While on a deadline last week, I was working at my computer till 2:00 a.m. When I got back to my computer at 5:00 a.m., it was offering me ads for sleep aids.
This is behavioral marketing: targeting ads according to people’s behavior online. You’ve been shopping for climbing gear, so Facebook serves you ads about outdoor adventures. You left stuff in your cart at Franklin Covey and next time you visit a site with ads, Franklin Covey is there pleading with you to go back and complete your order. You watch the Latino music awards show online and news sites start to serve you ads in Spanish.
I thought it was funny, but people I mentioned it to thought it was creepy.
For a lot of people, behavioral marketing can very easily cross that fine line between cool and creepy. It’s cool that Netflix offers us a new movie that’s similar to other movies we’ve enjoyed in the past, but it can easily get creepy when a foodie blog starts showing you political ads.

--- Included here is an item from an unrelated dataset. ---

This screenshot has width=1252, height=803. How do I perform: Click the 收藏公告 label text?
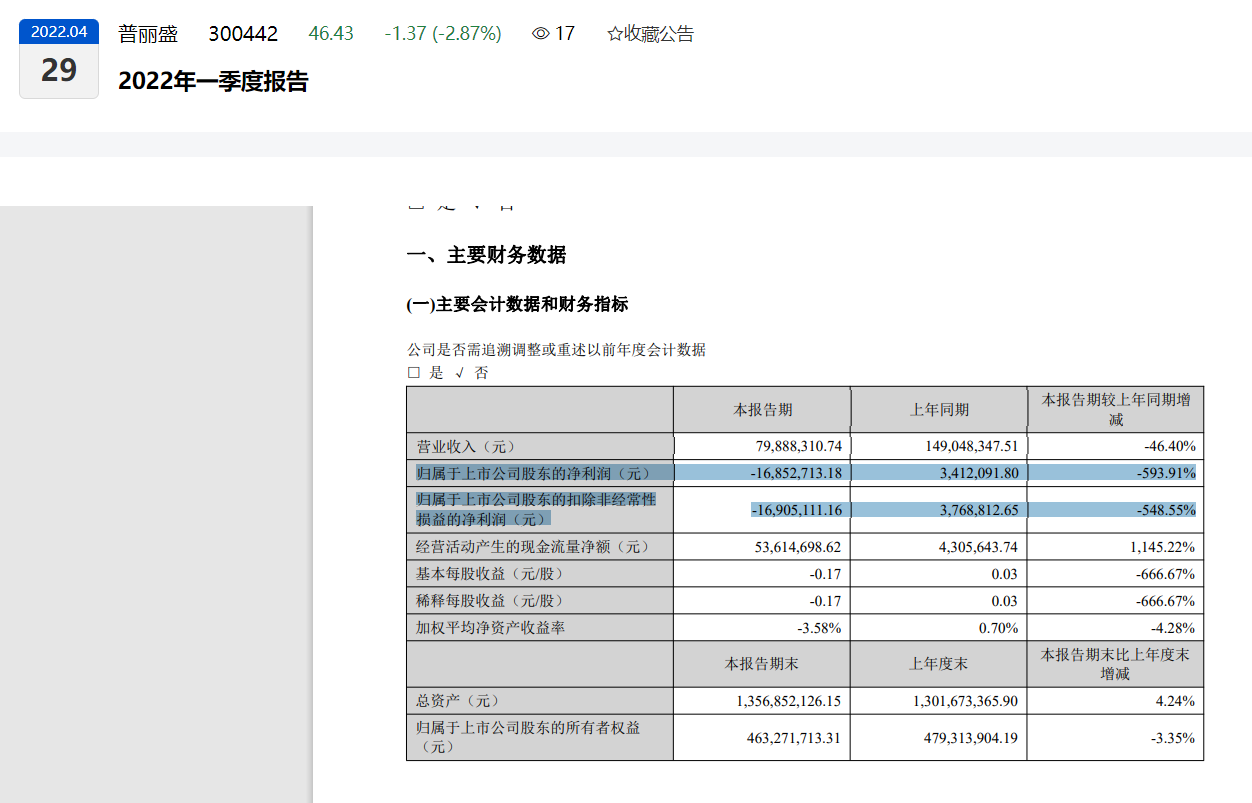pos(659,34)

I think the sleep aids example gives us some insight into where that line is. Think about going into your local grocery store to grab a carton of eggs on the way home. The friendly clerk says, “Hey, you were asking about Fuji apples last week, weren’t you? We got some in.”
Helpful, right? Not creepy.
Rewind. You head up to the counter with your eggs and the friendly clerk says, “Hey, I saw your light on really late last night. Do you need some sleeping pills?”
For most of us, that would be creepy.
What’s the difference? In the former case, you reached out first, asking about those apples. In the latter case, the clerk has overstepped the bounds of privacy by knowing where you live, looking at your windows, and bringing up a possibly personal issue without being invited to do so.
People don’t usually get these things wrong. Privacy boundaries vary from region to region, from one demographic group to another, and so forth, but human beings know the rules for their particular group of humans.
Machines can get it wrong. However, we can often set up our behavioral marketing to improve itself or to give our visitors a chance to give feedback. Amazon lets you tell it to ignore items when it makes recommendations — if you were doing research for a project or sending a gift to someone with different tastes from your own, you can keep those items out of the set Amazon uses to make suggestions for you. Google lets you make rules about the ads you have shown to you, or to refuse them altogether.
Equally, Google lets you make rules for the ads you show to visitors when you’re the advertiser or the publisher. Your website, if you set it up to offer related items or information, should offer you ways to control the things being offered. If you use automated email responses, you can fine-tune them to avoid any TMI moments.
It just requires empathy. Step away from thinking “What would sell?” and instead think, “How would I feel if I received this?” Then you can go back to thinking about what would sell. Don’t skip this step, though — creepy doesn’t sell most products or services.